Exercise goal:
For the listing below, print exactly the lines from the line with "Click the 文字转语音" to the line with "Open Find with the binoculars icon", both included, and nothing beyond them.

___ Input

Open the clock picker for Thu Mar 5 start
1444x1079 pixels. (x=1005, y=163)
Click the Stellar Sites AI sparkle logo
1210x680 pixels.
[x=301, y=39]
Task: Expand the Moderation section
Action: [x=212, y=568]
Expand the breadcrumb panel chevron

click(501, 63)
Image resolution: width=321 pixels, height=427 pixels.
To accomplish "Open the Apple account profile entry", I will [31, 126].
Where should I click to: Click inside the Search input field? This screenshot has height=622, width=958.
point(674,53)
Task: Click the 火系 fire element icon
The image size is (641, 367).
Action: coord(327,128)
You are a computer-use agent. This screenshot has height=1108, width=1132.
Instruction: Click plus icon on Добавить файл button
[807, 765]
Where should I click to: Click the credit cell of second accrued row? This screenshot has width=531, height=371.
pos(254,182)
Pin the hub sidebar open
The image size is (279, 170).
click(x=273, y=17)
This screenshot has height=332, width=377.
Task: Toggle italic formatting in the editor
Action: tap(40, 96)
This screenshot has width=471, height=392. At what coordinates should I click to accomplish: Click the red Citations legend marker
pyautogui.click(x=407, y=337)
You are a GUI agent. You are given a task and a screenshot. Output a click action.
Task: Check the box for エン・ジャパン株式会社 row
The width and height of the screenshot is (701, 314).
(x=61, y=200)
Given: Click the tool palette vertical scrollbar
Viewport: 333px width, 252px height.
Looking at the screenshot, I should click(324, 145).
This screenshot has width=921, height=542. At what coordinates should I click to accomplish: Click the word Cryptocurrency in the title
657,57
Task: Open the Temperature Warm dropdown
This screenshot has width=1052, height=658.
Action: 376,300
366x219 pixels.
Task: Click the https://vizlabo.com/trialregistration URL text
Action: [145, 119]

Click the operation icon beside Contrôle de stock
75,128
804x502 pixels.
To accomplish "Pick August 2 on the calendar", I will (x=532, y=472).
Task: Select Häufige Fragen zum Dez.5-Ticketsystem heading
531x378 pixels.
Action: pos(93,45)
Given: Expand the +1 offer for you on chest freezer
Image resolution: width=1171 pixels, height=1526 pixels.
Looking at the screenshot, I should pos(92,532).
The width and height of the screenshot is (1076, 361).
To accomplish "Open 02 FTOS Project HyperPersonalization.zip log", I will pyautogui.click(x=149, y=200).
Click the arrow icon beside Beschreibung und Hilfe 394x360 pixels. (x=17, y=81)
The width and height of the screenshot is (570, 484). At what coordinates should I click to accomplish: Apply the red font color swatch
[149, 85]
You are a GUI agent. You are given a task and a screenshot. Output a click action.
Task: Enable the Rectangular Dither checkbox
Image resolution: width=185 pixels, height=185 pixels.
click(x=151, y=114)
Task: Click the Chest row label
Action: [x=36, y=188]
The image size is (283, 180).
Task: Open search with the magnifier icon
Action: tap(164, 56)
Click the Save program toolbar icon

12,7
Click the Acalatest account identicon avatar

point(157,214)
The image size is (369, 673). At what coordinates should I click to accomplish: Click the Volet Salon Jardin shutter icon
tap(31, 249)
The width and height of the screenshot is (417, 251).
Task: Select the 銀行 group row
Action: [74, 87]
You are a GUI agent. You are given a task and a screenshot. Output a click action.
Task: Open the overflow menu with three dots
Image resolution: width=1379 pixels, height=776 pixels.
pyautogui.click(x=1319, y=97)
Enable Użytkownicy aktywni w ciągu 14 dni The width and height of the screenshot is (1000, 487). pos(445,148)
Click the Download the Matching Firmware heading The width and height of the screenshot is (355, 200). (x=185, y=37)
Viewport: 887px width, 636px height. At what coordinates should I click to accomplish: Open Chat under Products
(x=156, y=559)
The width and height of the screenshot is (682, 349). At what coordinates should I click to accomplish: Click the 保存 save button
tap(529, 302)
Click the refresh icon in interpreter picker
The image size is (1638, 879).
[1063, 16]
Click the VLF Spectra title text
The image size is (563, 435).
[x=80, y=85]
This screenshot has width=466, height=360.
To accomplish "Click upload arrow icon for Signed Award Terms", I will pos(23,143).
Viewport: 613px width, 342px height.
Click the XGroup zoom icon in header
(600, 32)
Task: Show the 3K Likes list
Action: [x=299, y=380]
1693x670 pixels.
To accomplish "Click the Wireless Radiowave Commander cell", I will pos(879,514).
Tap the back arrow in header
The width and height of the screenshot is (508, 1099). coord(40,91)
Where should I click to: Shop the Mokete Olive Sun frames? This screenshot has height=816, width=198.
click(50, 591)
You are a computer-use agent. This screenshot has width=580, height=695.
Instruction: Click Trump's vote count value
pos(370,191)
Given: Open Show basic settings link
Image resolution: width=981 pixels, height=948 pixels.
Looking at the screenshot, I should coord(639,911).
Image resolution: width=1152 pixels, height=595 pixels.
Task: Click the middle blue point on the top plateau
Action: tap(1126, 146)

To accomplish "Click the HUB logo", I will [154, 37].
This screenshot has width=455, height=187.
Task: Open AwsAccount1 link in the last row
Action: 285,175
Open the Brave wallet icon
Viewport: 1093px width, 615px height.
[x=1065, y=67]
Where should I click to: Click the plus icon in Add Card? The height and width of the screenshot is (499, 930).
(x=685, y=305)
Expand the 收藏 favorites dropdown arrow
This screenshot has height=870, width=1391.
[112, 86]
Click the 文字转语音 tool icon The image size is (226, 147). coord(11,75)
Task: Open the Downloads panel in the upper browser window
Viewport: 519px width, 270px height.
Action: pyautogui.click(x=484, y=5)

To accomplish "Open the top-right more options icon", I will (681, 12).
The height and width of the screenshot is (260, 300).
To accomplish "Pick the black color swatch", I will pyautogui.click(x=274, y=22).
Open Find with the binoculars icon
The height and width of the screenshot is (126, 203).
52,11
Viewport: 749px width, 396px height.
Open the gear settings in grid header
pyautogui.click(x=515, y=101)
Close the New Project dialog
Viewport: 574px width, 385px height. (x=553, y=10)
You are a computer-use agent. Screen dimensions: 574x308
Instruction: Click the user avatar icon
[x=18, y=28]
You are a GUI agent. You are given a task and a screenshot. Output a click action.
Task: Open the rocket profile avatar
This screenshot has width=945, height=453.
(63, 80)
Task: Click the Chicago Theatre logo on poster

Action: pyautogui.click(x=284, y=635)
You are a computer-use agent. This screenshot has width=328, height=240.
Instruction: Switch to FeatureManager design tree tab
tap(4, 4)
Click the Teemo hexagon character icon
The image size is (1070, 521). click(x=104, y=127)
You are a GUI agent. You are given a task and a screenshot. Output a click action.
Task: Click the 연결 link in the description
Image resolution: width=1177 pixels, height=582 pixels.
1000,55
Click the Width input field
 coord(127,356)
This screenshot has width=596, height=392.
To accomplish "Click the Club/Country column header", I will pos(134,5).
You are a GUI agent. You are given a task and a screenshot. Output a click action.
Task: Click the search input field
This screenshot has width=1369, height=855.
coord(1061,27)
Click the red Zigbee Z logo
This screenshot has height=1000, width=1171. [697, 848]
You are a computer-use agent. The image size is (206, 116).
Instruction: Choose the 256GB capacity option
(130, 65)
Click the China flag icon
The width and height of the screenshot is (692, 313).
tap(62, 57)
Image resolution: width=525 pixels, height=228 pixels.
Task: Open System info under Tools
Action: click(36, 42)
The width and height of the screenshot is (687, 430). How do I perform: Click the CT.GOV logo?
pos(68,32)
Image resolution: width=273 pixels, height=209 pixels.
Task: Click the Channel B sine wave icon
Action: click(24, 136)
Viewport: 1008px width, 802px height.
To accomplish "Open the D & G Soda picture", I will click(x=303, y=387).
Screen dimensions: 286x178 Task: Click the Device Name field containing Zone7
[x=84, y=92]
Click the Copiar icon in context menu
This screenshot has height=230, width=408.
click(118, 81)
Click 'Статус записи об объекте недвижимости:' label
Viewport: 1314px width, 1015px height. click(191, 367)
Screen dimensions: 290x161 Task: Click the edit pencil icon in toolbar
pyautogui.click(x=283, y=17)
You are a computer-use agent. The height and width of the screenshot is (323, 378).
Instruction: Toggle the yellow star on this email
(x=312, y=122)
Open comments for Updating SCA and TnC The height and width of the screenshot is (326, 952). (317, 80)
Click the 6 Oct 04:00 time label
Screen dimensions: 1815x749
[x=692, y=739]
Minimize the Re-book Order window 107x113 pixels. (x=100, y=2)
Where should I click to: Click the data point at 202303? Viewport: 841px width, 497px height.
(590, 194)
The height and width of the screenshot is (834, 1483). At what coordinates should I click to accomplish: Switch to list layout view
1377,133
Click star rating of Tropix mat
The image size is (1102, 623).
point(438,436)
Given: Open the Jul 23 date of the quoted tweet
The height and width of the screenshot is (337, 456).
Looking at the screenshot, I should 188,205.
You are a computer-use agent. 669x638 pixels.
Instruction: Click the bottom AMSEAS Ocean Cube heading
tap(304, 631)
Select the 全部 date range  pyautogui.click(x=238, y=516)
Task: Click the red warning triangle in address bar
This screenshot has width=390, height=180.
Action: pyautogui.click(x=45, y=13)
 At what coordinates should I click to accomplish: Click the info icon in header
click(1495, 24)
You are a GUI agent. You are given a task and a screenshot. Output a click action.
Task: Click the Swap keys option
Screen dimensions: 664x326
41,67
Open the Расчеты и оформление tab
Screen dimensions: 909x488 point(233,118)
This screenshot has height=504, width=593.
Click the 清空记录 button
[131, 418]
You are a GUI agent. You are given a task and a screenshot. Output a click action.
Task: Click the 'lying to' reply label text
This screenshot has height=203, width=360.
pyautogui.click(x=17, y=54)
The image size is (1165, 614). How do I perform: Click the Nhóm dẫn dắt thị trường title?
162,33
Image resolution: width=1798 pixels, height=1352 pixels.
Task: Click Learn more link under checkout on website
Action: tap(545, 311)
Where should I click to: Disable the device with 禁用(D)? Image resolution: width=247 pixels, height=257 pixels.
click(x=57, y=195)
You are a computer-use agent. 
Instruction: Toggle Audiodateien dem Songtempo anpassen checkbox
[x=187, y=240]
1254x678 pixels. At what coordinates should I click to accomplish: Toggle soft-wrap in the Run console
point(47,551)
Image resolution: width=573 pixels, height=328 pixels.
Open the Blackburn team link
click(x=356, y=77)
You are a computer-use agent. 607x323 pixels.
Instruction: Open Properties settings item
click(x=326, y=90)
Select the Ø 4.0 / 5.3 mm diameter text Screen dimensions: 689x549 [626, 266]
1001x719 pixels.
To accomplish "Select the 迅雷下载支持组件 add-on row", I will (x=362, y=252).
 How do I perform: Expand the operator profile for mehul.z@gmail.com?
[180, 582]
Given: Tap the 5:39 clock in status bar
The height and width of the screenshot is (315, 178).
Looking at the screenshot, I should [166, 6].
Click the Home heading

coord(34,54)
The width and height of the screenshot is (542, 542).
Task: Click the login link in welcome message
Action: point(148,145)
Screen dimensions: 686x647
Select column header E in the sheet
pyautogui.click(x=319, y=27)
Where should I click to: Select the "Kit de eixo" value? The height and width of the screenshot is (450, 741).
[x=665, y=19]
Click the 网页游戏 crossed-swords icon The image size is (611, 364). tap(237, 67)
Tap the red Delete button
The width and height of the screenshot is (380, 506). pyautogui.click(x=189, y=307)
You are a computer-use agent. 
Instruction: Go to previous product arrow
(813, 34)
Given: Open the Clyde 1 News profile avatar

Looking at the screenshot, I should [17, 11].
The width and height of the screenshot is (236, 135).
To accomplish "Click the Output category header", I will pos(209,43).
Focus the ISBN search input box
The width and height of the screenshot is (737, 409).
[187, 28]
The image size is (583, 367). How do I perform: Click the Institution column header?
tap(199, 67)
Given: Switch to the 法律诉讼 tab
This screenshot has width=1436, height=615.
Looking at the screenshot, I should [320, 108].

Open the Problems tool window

______

Response to the task:
Click the 文字转语音 tool icon The image size is (226, 147). coord(11,75)
Task: Open the Downloads panel in the upper browser window
Viewport: 519px width, 270px height.
Action: pyautogui.click(x=484, y=5)

To accomplish "Open the top-right more options icon", I will (681, 12).
The height and width of the screenshot is (260, 300).
To accomplish "Pick the black color swatch", I will pyautogui.click(x=274, y=22).
Open Find with the binoculars icon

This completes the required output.